Hayır, böyle olmak zorunda değil!
Sovyetler Birliği’nin ve komünist rejimlerin yok olmasıyla ortadan kalkan şeylerden biri de Karl Marx’ın sınıf tabanlı ekonomi-politik analizi oldu. Oysa bu yöntemi kullanarak dünyayı anlamak çok kolaydı.
İçlerinden biri ülkemiz olmasa, insanın çok şey söyleyeceği 57 koca ülkenin koca liderleri bir araya geliyor, İsrail’in haksızlığı çok açık Filistin soykırımını görüşüyor ve karşılarındaki 7’li cepheye (ABD-Batı Avrupa) doğru dürüst bir laf bile edemeden dağılıyor. Bunu anlamak çok zor. En azından küresel bir boykot çağrısında bulunabilirdi İslam İşbirliği Teşkilatı (İİT).
Bu hareketsizliği, bu pasifliği, İsrail’e karşı tepkinin lafta bile anlamsız kalmasını anlamak çok zor ama imkansız değil. Sınıf tabanlı ekonomi politik analiz yöntemi, Erich Fromm, Herbert Marcuse, György Lukacs ve daha bir çok benzeri felsefecilerle birlikte tarih olmamış olsaydı, bugün İstanbul’da veya başka bir ülkede satılan kolalı içeceğin, nasıl Gazze’ye bomba olarak yağdığını daha iyi anlardık. Frankfurt Okulu ve örneğin bir Theodor Adorno yerini Olaf Scholz’lara bırakmamış olsaydı, Almanya’nın İsrail katliamına suç ortağı olmasının sadece Hitler’in yarattığı borcun ödenmesinden ibaret olmadığını, geri planda 50 büyük banka ile AB’nin ABD üzerinden İsrail ekonomisine nasıl yatırım yapmış olduğunu görürdük.
Biden, Gazze hastanelerinin korunmasını istediği konuşmasını yaparken, İsrail’in terörist ordusu Şifa Hastanesi’ne araç girişini tamamen imkansız hale getiriyor ve buna İİT yürütme organlarından ses-soluk çıkmıyor.
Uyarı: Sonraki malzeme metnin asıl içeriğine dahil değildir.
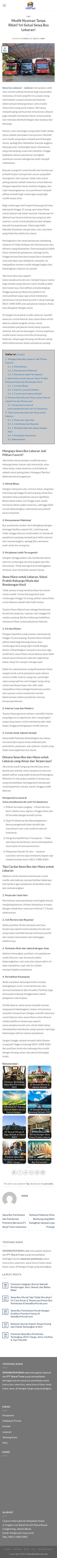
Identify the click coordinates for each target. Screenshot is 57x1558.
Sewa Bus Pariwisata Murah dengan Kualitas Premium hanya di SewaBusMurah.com (30, 1313)
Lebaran (29, 87)
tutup (20, 354)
Sadece Türkiye, bu eylemsizliğin sebebi olan “çekimser” ülkelerin, olup biteni anlamaları ve İİT’nin hareketine engel olmalarına bir son vermek için harekete geçiyor. Peki, Türkiye, NATO’suyla, Dünya Bankası’yla İİT üyelerinin dahil olduğu küresel sistemlere dahil değil mi? Elbette dahil! İtalyan felsefeci, gazeteci, dil bilimci ve siyasetçi Antonio Gramsci’nin Marx’ın ekonomi-politik analizine yaptığı hegemonya katkısını unutmamış olsaydık, küresel kurumların üyesi olmakla birlikte, sistemin kültürel hegemonyasından kurtulmanın mümkün olduğunu, “siyasal önderlik” denen olgunun, ülkelerin küresel hegemonyaya karşı bir “beka meselesi” oluşturabileceğini bilirdik.
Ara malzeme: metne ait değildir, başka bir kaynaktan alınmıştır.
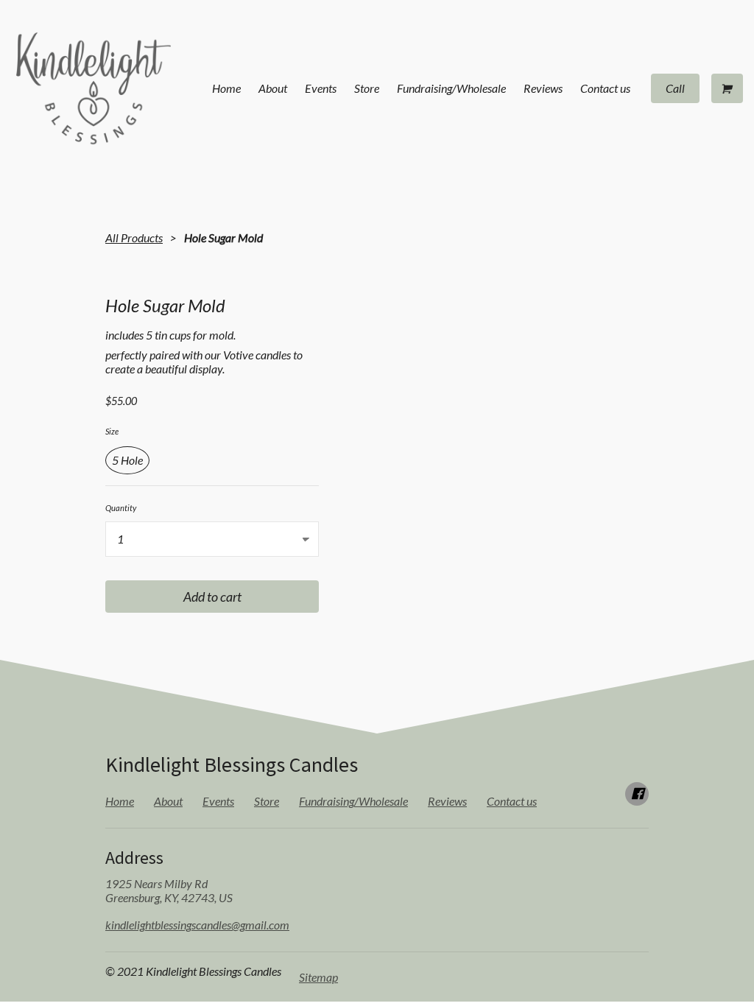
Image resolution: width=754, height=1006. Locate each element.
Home (226, 88)
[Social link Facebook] (637, 794)
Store (366, 88)
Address (134, 857)
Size (112, 431)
Meseleyi, Türkiye’nin ekonomi, maliye ve savunmada tam bağımsızlık şiarıyla hareket etme ilkesine bağlayıp, bir tür iç siyaset reklamı yapmak istemem. Hegemonya bilinci, partilerin değil, siyasal paradigmanın konusu olmalıdır; ancak o zaman söz gelimi yerli-milli her kişi ve hareketin temel ideolojisi haline gelir. Atatürk, bunu “Ben yaşayabilmek için mutlaka bağımsız bir milletin evladı kalmalıyım. Bu sebeple millî bağımsızlık hayat meselesidir,” derken, savaşın hemen ardından hem küresel sistemlere üye olmaya, yani “Milletlerden her biriyle medeniyet icabı olan dostluk ve siyaset münasebetleri tesis etmeye,” hem de hegemonyanın kurbanı olmamaya işaret ediyordu:
“Yabancı bir devletin himaye ve desteğini kabul etmek, insanlık özelliklerinden mahrumiyeti, beceriksizlik ve miskinliği itiraftan başka bir şey değildir.”
Şu katliam sonuçsuz kalır ve Filistin halkı iki parçalı değil, tek ve bütün devletini kurmaya başlarsa, onlara vereceğimiz çok öğüt olacak. Ama şimdi zaman, küresel hegemonyayı yenip, onları “Nehirden denize kadar” özgürlüklerine kavuşturma zamanı.